Pourtant, le sentiment d’une baisse du pouvoir d’achat n’est pas qu’un pur ressenti car ce qui a beaucoup évolué, ce sont les dépenses pré-engagées : logement, assurances, abonnement internet, téléphone mobile, électricité, frais de cantine... sur lesquelles les ménages n’ont quasiment aucune marge de manœuvre. Notons que les transports ne font pas partie des dépenses contraintes selon l’Insee. Dommage pour ceux qui ont besoin de leur véhicule pour travailler, et pas étonnant que l’exaspération sur la hausse des prix viennent de là.
Or, ces dépenses contraintes se sont fortement accrues en 50 ans. Leur part est passée d’un peu moins de 15% du revenu disponible dans les années 1960 à 30% en 2017 et leur niveau pèse proportionnellement plus sur les ménages les plus modestes. Ce n’est donc pas un sentiment, mais bien une réalité de fins de mois difficiles.  

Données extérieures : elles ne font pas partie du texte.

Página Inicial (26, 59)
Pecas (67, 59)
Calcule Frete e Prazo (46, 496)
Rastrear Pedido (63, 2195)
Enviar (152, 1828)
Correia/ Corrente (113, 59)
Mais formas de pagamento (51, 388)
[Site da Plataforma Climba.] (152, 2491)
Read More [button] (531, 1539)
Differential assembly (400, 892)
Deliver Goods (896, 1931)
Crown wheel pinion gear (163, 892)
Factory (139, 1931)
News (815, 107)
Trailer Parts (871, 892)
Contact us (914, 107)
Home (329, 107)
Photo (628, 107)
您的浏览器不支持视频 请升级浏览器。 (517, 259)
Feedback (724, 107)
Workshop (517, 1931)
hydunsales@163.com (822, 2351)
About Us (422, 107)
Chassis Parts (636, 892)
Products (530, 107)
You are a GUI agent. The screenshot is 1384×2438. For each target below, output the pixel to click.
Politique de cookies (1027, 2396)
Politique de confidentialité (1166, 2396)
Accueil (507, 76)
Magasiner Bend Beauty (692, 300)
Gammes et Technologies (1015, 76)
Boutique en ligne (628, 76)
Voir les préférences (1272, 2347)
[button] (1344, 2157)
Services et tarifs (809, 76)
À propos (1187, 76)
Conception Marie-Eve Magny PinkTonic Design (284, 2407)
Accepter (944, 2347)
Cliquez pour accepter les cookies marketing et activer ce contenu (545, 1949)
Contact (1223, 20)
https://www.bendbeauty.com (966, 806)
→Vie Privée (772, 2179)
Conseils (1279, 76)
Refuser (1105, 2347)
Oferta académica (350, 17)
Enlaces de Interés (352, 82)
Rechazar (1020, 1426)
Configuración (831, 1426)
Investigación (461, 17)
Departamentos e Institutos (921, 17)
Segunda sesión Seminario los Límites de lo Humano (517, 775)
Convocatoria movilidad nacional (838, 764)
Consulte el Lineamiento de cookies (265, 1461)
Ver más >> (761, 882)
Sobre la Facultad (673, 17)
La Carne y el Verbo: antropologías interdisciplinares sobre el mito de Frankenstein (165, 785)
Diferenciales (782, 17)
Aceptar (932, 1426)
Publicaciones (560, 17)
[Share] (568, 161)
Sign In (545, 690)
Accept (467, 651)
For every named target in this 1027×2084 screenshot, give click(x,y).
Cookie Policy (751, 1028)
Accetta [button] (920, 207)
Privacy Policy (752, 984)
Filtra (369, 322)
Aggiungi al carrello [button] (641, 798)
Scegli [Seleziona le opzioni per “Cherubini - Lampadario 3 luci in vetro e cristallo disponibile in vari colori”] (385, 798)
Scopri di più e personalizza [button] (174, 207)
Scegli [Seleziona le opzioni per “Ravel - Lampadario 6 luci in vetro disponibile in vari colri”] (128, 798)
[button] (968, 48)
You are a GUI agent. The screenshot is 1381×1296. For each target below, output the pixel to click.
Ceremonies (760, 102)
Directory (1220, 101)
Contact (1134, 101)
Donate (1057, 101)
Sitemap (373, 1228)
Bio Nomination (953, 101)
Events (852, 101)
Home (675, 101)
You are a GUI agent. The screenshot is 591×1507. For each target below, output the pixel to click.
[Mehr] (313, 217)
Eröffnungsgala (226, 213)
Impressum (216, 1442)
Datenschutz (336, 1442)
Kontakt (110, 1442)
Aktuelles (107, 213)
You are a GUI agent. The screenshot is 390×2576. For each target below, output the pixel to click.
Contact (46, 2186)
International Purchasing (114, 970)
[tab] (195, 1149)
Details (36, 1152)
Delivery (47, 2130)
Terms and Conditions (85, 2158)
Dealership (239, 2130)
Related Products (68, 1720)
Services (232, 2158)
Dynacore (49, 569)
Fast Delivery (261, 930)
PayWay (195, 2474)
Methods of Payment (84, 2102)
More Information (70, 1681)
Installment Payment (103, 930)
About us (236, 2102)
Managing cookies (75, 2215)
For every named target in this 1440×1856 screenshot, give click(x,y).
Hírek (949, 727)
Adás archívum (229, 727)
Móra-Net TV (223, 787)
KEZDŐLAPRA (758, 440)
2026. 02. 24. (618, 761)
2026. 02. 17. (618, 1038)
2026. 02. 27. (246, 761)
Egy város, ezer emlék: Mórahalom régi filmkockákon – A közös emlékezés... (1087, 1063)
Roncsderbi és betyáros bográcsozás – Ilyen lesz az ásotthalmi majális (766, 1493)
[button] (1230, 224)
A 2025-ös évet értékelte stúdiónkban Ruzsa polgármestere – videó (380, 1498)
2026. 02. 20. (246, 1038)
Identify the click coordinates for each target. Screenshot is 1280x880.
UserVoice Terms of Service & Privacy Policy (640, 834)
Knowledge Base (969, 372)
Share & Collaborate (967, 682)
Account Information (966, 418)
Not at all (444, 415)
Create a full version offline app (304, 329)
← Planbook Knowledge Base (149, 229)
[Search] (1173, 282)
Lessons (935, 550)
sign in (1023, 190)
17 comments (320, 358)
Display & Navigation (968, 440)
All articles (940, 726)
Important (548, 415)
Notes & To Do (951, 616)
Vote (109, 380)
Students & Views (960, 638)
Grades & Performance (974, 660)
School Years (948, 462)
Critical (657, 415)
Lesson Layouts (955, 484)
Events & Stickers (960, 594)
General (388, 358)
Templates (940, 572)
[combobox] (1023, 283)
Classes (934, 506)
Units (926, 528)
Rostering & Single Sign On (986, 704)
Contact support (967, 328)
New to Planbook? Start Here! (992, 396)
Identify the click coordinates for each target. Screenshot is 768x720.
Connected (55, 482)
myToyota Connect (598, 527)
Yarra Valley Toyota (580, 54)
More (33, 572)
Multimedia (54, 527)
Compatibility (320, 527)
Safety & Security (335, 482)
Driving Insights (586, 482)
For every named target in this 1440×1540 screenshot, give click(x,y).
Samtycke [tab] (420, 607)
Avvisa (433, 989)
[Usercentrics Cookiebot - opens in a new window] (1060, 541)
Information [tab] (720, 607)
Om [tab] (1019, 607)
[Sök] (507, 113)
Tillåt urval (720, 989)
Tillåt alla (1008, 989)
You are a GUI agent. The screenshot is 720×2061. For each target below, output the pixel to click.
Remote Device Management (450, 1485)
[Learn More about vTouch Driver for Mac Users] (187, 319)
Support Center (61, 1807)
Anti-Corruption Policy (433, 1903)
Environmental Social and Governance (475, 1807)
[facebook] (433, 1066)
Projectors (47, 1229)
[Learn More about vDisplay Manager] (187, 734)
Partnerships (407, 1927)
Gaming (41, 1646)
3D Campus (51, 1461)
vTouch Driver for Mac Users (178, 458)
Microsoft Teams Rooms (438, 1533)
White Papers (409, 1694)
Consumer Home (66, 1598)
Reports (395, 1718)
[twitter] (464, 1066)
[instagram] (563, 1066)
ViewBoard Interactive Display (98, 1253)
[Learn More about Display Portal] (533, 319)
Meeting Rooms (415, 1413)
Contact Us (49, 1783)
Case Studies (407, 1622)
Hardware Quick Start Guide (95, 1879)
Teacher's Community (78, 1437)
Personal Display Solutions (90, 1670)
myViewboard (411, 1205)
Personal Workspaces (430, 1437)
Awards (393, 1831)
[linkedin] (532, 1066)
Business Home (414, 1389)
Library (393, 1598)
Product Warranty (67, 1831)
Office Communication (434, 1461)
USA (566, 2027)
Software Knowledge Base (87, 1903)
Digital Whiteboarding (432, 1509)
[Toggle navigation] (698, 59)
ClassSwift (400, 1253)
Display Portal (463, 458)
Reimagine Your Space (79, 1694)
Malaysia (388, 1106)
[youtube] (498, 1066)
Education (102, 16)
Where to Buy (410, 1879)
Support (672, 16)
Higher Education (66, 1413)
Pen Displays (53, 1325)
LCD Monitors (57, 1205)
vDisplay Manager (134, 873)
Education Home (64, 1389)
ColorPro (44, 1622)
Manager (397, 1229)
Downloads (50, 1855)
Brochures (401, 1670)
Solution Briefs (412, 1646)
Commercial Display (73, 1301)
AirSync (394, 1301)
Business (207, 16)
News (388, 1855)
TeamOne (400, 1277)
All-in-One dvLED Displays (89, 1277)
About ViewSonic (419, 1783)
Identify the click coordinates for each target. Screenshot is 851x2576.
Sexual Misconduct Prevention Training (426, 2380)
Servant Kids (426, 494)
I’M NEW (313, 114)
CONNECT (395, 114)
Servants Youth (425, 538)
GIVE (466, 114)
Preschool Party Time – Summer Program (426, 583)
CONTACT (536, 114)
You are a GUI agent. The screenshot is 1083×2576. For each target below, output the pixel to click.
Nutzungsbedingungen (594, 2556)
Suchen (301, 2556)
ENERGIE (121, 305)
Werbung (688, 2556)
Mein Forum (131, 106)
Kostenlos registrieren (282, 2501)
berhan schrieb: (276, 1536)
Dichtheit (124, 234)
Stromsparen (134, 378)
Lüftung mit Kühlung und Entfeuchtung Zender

Alors certes, on peut envisager une hausse du pouvoir d’achat en début d’année prochaine. Mais, on peut craindre aussi que d’autres éléments viennent perturber rapidement ce bon résultat, notamment les incertitudes géopolitiques (Brexit, élections européennes…) et les impacts économiques attendus (prélèvement à la source, fluctuation du prix du baril de pétrole, fin de la politique monétaire accommodante de la Banque centrale européenne, les tensions commerciales avec les États-Unis…).